===== Records shown =====

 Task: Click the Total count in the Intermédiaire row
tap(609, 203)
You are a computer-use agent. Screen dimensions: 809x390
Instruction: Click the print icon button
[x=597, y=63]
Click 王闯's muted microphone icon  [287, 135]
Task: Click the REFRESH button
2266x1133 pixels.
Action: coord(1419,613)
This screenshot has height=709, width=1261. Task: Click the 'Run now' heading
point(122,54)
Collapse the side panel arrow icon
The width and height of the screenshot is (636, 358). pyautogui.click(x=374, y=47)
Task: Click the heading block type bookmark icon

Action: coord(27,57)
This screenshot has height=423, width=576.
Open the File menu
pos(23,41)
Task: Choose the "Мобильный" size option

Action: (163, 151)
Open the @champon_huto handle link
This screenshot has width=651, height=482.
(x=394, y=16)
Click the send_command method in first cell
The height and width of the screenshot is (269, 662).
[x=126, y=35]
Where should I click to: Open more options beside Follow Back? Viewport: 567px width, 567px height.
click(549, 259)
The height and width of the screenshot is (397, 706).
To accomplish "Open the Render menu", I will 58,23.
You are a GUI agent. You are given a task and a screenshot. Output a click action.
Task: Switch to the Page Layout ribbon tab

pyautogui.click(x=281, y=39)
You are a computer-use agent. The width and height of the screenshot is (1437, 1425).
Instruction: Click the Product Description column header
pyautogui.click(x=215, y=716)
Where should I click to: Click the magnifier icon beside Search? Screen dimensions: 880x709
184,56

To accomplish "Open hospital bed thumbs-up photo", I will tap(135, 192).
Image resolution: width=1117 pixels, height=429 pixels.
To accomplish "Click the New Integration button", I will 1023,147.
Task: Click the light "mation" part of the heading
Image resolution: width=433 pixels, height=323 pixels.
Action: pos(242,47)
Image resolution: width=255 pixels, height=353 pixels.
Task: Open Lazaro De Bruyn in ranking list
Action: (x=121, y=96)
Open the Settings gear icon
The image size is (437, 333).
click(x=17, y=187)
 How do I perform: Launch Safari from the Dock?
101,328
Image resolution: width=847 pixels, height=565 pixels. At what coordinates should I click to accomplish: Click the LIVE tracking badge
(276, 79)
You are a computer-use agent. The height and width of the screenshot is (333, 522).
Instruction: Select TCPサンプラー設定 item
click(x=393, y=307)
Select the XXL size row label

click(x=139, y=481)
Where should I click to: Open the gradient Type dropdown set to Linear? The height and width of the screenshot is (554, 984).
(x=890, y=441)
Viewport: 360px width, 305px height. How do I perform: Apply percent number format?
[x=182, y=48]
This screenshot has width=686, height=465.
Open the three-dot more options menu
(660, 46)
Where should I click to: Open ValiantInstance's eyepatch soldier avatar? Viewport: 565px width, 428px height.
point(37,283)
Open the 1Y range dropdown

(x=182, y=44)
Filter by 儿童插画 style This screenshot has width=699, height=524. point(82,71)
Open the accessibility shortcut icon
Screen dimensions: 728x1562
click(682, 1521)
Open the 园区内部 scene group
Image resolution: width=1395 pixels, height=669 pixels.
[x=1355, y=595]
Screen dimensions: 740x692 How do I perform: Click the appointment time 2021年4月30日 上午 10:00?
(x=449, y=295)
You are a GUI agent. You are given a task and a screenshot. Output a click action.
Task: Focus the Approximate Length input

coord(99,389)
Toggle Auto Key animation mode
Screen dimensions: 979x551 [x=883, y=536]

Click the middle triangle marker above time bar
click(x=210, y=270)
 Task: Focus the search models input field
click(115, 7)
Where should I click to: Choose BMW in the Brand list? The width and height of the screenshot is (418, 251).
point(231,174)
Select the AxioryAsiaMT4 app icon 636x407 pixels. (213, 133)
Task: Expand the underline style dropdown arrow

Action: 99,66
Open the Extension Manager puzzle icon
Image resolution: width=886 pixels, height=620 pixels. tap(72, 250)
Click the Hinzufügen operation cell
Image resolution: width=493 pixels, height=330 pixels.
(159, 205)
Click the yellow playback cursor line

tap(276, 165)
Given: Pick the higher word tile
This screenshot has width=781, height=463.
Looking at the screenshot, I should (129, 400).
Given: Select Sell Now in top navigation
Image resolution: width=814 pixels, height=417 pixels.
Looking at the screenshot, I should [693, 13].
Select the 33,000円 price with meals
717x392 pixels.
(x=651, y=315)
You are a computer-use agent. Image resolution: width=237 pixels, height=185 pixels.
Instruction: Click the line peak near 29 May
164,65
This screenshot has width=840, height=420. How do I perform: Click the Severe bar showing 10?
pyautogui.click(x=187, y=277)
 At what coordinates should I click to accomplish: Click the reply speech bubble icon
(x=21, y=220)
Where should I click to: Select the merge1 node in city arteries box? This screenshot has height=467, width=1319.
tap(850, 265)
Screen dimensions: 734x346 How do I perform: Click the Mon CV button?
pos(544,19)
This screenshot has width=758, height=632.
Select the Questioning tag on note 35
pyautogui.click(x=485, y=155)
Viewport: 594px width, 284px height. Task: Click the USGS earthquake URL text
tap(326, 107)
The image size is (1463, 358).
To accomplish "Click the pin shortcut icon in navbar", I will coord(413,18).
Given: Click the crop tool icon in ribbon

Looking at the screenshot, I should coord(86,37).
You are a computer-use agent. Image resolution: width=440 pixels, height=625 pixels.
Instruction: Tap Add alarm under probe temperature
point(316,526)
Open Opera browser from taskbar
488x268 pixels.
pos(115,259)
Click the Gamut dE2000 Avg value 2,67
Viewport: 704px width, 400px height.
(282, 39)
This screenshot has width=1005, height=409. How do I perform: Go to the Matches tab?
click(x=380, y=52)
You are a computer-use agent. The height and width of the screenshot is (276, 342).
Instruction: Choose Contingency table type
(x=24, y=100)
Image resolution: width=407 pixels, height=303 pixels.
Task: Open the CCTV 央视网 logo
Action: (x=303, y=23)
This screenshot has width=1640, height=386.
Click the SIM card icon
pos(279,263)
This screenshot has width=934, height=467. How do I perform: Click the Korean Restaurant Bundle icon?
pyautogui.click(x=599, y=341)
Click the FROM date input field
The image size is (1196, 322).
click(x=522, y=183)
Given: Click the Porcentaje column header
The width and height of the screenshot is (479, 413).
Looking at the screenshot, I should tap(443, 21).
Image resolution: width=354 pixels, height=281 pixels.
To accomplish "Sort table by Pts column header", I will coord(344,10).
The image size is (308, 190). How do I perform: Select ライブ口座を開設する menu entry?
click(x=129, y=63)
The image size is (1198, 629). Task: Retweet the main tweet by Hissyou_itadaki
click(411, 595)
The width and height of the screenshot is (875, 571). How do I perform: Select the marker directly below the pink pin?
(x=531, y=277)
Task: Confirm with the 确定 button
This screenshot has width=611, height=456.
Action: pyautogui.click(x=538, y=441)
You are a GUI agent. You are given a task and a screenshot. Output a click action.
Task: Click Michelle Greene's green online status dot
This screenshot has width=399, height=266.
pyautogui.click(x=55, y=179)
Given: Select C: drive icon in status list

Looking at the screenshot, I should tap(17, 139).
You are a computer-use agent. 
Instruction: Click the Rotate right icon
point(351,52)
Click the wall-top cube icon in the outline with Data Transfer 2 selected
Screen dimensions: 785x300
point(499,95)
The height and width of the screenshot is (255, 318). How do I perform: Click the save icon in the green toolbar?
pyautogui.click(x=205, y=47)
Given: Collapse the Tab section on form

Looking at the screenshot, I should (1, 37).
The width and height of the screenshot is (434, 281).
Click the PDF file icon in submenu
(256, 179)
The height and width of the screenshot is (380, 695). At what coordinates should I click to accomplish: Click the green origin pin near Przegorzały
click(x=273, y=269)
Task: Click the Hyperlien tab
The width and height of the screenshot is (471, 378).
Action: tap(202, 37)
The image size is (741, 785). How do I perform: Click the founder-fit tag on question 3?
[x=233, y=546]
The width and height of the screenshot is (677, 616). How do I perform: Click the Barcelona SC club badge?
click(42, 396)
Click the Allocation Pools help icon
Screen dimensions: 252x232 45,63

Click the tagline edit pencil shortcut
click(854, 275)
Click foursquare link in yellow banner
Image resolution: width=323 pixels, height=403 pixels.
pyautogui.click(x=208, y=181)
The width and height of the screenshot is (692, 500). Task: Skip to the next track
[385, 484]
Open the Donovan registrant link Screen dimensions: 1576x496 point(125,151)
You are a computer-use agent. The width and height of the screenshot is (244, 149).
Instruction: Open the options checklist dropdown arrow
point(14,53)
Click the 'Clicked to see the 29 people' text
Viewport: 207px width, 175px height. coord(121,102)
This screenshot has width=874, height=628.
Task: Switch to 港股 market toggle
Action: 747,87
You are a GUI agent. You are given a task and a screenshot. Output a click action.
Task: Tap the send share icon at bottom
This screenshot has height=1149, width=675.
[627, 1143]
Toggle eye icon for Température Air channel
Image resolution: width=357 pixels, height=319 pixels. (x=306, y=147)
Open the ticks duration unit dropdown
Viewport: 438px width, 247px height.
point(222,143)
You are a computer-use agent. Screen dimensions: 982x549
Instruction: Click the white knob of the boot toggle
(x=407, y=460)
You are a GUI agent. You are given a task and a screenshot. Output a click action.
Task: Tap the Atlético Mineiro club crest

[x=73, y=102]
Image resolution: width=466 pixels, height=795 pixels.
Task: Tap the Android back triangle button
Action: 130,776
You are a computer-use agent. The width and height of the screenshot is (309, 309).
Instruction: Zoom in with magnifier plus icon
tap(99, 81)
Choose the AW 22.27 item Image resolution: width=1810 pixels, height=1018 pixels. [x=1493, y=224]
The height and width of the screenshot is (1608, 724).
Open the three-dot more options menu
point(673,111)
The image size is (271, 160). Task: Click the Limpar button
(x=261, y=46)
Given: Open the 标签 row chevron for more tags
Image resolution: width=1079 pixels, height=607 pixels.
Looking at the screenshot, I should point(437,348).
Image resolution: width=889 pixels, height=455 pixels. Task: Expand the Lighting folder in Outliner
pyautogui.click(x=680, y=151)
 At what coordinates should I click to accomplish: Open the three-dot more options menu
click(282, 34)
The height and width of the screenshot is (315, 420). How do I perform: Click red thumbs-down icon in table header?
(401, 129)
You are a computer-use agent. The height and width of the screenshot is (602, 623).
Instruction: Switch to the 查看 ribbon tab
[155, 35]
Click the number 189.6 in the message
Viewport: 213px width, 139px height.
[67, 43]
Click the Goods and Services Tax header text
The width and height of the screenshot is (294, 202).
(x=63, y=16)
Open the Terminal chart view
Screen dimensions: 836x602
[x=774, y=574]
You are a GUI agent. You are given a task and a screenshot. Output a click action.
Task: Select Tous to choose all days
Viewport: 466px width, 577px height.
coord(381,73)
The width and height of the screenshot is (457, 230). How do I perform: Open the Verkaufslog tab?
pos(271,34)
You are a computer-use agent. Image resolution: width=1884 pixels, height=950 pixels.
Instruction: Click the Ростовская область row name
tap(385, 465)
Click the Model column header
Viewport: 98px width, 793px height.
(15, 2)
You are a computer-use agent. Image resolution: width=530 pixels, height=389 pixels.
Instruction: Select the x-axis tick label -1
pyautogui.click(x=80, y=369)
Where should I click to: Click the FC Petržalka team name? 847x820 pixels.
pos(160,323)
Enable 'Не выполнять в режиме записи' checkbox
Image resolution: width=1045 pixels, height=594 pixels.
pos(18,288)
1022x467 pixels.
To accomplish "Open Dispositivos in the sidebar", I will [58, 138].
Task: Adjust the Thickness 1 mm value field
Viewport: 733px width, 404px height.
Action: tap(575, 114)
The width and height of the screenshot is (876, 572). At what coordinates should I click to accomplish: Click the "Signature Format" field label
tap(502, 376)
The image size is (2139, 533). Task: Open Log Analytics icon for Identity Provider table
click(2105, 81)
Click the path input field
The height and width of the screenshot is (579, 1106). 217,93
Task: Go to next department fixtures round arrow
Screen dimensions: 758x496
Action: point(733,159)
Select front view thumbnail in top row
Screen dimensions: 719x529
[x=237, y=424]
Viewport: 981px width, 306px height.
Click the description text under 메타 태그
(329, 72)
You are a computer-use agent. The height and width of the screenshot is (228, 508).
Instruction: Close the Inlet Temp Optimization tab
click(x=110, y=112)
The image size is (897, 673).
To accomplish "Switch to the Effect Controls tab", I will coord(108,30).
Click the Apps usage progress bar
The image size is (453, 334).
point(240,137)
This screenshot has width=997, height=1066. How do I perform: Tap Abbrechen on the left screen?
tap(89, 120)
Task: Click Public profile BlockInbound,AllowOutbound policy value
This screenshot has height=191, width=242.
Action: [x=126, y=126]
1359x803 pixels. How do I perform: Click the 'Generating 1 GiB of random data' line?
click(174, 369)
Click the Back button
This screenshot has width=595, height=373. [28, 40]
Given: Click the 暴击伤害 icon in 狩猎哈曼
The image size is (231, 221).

=====

▶ **Prompt**: Out of the data above, set down the lines from the one with "Task: Focus the search models input field" to the one with "Select the AxioryAsiaMT4", both included, exactly as written and with no additions.

▶ **Answer for the task**:
 Task: Focus the search models input field
click(115, 7)
Where should I click to: Choose BMW in the Brand list? The width and height of the screenshot is (418, 251).
point(231,174)
Select the AxioryAsiaMT4 app icon 636x407 pixels. (213, 133)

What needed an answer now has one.